Updated on 2024-09-23 GMT+08:00

MRS Cluster Types

MRS consists of multiple big data components, and you can select the cluster type that best fits your service requirements, data types, reliability expectations, and resource budget.

You can quickly buy a cluster using the preset cluster template or select the component list and advanced settings to manually buy a cluster.

Table 1 MRS cluster types

Type

Scenario

Core component

Hadoop analysis cluster

Hadoop cluster uses components in the open source Hadoop ecosystem to analyze and query vast amounts of data. For example, use YARN to manage cluster resources, Hive and Spark to provide offline storage and computing of large-scale distributed data, Spark Streaming and Flink to offer streaming data computing, and Tez to provide a distributed computing framework of directed acyclic graphs (DAGs).

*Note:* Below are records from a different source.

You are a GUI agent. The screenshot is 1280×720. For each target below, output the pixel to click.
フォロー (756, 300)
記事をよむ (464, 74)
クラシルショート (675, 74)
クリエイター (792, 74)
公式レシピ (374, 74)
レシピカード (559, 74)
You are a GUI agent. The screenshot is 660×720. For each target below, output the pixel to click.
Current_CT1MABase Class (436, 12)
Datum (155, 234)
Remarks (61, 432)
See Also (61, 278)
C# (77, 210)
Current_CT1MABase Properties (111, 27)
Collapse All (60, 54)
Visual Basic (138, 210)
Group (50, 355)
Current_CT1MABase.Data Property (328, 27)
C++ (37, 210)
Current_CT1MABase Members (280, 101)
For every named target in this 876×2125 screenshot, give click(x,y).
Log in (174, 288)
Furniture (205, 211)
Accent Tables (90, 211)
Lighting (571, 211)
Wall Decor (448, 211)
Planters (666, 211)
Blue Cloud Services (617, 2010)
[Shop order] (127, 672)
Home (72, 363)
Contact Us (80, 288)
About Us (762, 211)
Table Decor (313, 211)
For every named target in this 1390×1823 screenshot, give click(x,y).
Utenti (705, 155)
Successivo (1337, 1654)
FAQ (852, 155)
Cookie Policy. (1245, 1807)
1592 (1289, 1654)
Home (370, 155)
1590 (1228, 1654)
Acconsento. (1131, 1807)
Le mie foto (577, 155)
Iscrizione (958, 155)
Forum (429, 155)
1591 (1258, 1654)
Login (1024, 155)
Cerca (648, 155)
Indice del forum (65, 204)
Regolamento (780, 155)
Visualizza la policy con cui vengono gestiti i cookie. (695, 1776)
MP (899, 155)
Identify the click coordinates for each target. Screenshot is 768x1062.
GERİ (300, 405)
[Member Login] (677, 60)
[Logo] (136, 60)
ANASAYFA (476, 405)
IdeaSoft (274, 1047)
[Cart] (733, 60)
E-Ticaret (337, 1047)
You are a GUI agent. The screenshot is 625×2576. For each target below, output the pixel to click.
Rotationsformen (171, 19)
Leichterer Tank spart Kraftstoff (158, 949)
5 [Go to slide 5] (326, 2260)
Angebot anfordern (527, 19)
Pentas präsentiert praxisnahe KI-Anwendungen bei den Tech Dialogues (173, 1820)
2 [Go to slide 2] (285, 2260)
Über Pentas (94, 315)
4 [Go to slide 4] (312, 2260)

Hadoop, Hive, Spark, Tez, Flink, ZooKeeper, and Ranger

HBase query cluster

An HBase cluster uses Hadoop and HBase components to provide a column-oriented distributed cloud storage system featuring enhanced reliability, great performance, and elastic scalability. It applies to the storage and distributed computing of massive amounts of data. You can use HBase to build a storage system capable of storing TB- or even PB-level data. With HBase, you can filter and analyze data with ease and get responses in milliseconds, rapidly mining data value.

Hadoop, HBase, ZooKeeper, and Ranger

Kafka streaming cluster

Kafka cluster uses Kafka and Storm to provide an open source message system with high throughput and scalability. It is widely used in scenarios such as log collection and monitoring data aggregation to implement efficient streaming data collection and real-time data processing and storage.

Kafka and Storm

ClickHouse cluster

ClickHouse is a columnar database management system for online analysis. It features ultimate compression ratio and fast query performance. It is widely used in Internet advertisement, app and web traffic analysis, telecom, finance, and IoT fields.

ClickHouse and ZooKeeper

Real-time analysis cluster

Real-time analysis clusters use Hadoop, Kafka, Flink, and ClickHouse components to provide a system for collection, real-time analysis, and query of data at scale.

Hadoop, Kafka, Flink, ClickHouse, ZooKeeper, and Ranger